Wednesday, March 30, 2011

Thoughts from a rambling Pastor

This morning at 8:30am --- prime getting the kids dressed, fed, and out the door to daycare time --- a call came into my cell phone that I didn't recognize.  It was a really weird area code too.  I decided I should probably answer it.

"This is Sarah,"  I say.
"Yes Sarah, can I talk with your husband who is a Pastor," says the voice on the other end.

Taken back I say, "This is the Pastor."

He sounded like he had never heard of a female Pastor.  Like I was some new kind of phenomenon.  He was trying to sell this bible on audio thing but was more interested in the fact that I was a female Pastor.

Most days I forget that a female Pastor isn't that common.... or I should say, many people haven't caught up to the actuality of female Pastors.  At seminary, and the conference I am currently in, we are half male and half female.  It's funny how it takes the church, and people in the church, many years to catch up to actual life and the reality around them.

Why is it that the church feels so behind the rest of the world?  Why do we spend so much time fighting and worrying about the carpet, front doors, the kitchen, all the details, and don't get that passionate about the actual mission of the Word!?!?!

I think that's why young people aren't coming to church... or at least part of the reason.  If that is all the church is about, who wants to be a part of that?

Are we relevant to todays families?  Do we make going to church important to everyday life.  Do I feed people on a Sunday morning?  How can I do that better?  How can WE do that better?

Monday, March 21, 2011

Change

Ecclesiastes 3  (The Message Bible)

·····

Written task A => Condense the paragraph of the blog post that begins "Most days I forget" into a short bulleted list that keeps its main facts.
Written task B => Reproduce the stretch of the blog post from "He sounded like" through "of the Word!?!?!" word for word.

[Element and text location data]
·····

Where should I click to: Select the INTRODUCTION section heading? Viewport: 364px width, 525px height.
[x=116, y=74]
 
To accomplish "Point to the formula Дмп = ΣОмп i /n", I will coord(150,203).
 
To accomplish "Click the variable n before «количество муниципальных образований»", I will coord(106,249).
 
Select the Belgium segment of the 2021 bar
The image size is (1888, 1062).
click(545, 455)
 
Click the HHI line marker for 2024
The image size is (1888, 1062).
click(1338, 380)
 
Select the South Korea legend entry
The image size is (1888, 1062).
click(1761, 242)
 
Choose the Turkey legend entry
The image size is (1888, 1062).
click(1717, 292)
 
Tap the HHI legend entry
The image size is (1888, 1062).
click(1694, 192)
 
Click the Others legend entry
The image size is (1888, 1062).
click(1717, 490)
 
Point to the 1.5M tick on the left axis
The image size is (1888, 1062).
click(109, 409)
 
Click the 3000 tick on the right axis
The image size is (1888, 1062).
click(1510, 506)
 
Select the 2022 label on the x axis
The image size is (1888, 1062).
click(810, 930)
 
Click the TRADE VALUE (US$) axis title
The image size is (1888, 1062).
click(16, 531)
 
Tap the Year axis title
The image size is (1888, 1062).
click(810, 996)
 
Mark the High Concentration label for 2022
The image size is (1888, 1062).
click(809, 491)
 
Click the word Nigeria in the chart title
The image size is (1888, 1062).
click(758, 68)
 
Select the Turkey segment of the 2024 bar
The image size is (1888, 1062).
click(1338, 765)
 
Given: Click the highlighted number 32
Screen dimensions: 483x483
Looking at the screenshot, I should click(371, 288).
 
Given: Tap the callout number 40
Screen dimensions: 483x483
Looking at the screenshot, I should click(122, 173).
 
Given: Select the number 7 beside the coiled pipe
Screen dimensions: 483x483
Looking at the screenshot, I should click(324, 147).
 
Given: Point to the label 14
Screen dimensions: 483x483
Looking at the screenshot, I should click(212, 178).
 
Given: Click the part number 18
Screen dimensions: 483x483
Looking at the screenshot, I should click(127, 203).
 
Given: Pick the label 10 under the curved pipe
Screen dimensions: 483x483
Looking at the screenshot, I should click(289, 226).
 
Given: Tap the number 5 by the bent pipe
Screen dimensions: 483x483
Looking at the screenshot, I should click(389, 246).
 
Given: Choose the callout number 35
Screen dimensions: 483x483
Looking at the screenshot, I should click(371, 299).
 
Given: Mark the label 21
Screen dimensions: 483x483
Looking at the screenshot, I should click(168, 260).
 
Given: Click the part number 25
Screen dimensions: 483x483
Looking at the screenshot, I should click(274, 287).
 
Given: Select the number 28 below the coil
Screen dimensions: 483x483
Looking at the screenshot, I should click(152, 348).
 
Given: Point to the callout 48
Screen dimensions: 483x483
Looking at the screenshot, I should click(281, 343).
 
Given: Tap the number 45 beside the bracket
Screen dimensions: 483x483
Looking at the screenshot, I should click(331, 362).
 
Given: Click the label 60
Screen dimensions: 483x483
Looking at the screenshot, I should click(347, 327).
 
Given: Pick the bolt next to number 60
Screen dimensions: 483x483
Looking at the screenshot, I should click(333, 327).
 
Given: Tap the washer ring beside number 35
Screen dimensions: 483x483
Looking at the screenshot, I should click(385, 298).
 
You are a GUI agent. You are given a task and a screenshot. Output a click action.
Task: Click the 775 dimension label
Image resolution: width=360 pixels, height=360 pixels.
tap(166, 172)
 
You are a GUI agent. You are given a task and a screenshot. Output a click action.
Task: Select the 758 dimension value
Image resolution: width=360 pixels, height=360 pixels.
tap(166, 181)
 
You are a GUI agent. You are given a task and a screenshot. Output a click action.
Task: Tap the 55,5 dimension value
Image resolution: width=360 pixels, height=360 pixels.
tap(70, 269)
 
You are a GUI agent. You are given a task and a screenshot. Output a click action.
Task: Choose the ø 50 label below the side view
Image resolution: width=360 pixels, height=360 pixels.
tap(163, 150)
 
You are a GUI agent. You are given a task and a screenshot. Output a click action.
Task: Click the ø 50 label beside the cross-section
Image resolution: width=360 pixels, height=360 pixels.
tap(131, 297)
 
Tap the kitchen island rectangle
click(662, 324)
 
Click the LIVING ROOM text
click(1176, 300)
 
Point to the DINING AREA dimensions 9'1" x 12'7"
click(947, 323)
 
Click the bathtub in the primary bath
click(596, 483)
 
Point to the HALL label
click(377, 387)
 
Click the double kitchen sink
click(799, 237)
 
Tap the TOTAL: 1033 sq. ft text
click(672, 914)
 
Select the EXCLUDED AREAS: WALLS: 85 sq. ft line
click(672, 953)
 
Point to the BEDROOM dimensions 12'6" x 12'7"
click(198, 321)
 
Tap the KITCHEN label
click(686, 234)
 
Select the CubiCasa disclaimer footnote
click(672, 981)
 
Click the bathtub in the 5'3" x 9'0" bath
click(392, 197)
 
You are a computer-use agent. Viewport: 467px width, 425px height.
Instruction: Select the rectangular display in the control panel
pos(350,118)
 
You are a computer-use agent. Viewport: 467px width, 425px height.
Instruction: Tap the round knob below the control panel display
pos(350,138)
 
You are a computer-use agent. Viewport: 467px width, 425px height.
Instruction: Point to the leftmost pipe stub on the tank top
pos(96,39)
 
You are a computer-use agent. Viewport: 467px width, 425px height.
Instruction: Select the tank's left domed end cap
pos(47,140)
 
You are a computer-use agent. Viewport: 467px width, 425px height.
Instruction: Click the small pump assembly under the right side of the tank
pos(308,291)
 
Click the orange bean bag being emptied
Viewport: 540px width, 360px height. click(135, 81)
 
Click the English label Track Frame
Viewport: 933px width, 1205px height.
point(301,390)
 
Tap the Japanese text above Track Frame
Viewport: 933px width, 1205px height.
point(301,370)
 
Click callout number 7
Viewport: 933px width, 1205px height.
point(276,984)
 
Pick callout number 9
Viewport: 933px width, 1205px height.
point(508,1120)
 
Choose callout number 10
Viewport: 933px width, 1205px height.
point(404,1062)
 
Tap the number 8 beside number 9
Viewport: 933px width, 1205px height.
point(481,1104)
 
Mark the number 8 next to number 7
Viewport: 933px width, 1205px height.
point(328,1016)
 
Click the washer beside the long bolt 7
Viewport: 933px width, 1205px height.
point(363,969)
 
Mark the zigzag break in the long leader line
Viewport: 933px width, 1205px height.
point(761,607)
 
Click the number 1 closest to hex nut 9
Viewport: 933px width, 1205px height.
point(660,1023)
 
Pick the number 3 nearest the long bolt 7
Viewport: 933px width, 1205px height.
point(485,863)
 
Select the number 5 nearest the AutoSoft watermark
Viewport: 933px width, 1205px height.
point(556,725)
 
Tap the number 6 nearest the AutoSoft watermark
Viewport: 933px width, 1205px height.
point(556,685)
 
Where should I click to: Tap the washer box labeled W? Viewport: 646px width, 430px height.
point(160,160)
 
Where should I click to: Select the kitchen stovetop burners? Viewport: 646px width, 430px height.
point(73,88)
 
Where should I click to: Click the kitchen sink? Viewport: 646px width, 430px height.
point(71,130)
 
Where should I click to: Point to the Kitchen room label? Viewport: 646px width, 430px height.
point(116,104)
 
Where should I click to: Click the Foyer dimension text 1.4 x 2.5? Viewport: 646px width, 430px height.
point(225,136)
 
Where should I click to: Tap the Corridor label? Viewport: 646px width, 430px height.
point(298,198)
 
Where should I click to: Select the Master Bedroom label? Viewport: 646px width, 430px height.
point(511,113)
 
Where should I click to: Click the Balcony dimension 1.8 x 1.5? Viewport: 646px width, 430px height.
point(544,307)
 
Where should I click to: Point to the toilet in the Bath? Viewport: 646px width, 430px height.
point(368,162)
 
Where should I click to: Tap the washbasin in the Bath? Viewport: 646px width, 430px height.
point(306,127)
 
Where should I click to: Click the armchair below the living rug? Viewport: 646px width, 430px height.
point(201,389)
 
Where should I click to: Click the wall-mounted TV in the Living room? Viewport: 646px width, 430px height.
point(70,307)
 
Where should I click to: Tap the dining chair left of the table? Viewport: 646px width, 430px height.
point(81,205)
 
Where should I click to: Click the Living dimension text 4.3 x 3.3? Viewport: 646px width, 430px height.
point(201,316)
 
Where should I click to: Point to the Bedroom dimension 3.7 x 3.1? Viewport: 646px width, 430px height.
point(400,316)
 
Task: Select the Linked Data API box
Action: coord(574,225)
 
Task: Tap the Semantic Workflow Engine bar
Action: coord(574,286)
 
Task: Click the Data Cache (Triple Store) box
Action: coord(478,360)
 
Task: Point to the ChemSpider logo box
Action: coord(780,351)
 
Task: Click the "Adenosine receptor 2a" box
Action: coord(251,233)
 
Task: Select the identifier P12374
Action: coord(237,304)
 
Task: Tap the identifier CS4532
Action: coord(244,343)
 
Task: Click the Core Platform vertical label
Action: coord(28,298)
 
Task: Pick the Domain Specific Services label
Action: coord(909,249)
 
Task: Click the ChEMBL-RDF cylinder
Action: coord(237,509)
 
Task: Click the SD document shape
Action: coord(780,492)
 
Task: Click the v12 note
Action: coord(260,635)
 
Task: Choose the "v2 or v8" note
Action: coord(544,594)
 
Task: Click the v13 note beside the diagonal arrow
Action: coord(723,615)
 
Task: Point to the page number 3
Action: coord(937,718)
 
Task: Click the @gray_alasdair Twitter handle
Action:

·····

Exercise response A =>
- The writer usually forgets that female pastors are still uncommon, or that many people haven't caught up to the reality of female pastors.
- At seminary and in the writer's current conference, the split is half male and half female.
- The church, and people in it, take many years to catch up to actual life and the reality around them.

Exercise response B =>
He sounded like he had never heard of a female Pastor.  Like I was some new kind of phenomenon.  He was trying to sell this bible on audio thing but was more interested in the fact that I was a female Pastor.

Most days I forget that a female Pastor isn't that common.... or I should say, many people haven't caught up to the actuality of female Pastors.  At seminary, and the conference I am currently in, we are half male and half female.  It's funny how it takes the church, and people in the church, many years to catch up to actual life and the reality around them.

Why is it that the church feels so behind the rest of the world?  Why do we spend so much time fighting and worrying about the carpet, front doors, the kitchen, all the details, and don't get that passionate about the actual mission of the Word!?!?!